____ DATA SUPPLIED

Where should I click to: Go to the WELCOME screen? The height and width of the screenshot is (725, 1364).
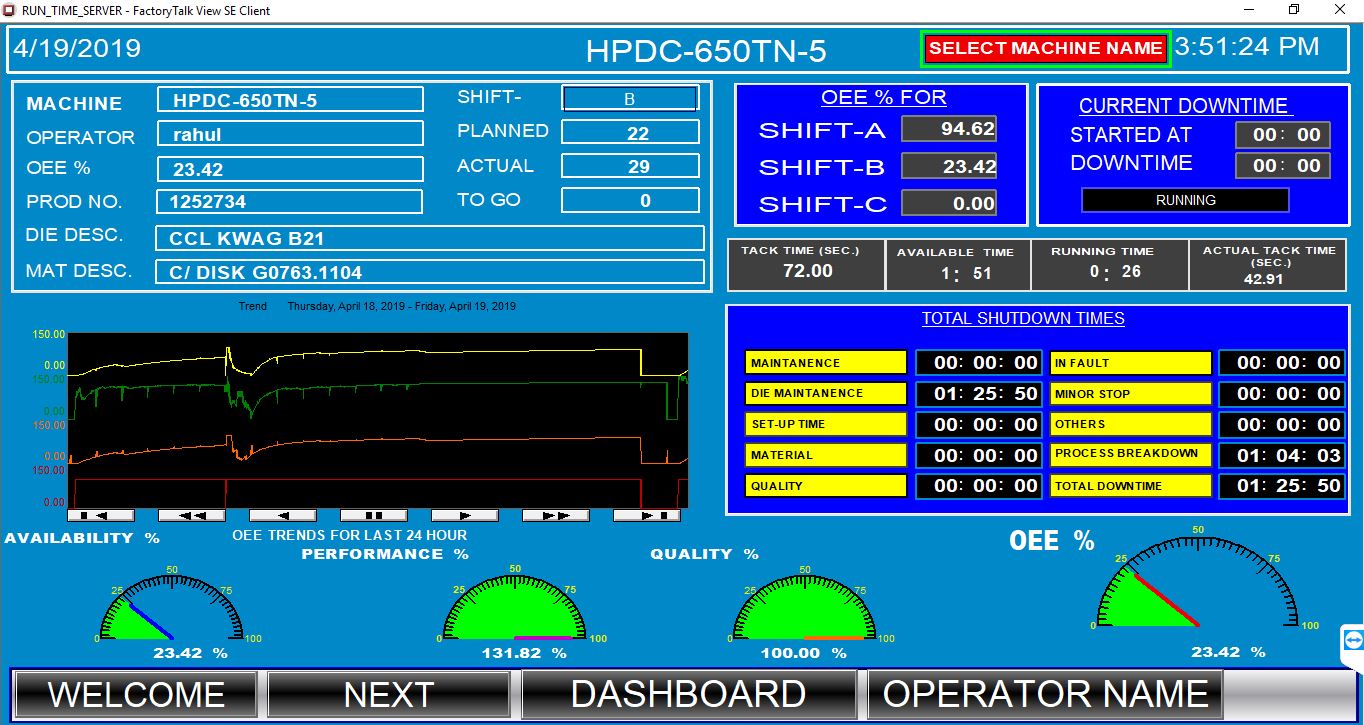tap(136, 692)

________
____ DATA SUPPLIED

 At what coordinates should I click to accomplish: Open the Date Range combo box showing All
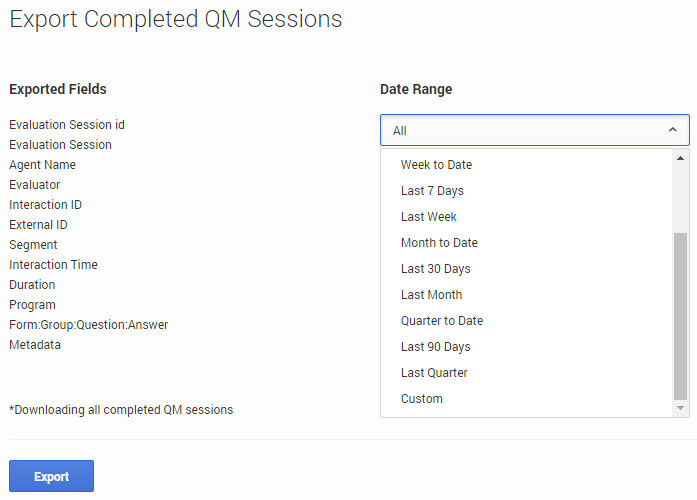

________
____ DATA SUPPLIED

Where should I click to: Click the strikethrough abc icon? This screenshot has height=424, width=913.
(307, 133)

________

**THE EXERCISE**
Please copy out the rows starting at the line that contains "Where should I click to: Go" and ending at the line that contains "tap(136, 692)", keeping the requests unchanged and scaling only the answer coordinates by 0.95, rounded to whole numbers with halves rounded up. Omit the pictures.

**THE RESPONSE**
Where should I click to: Go to the WELCOME screen? The height and width of the screenshot is (725, 1364).
tap(129, 657)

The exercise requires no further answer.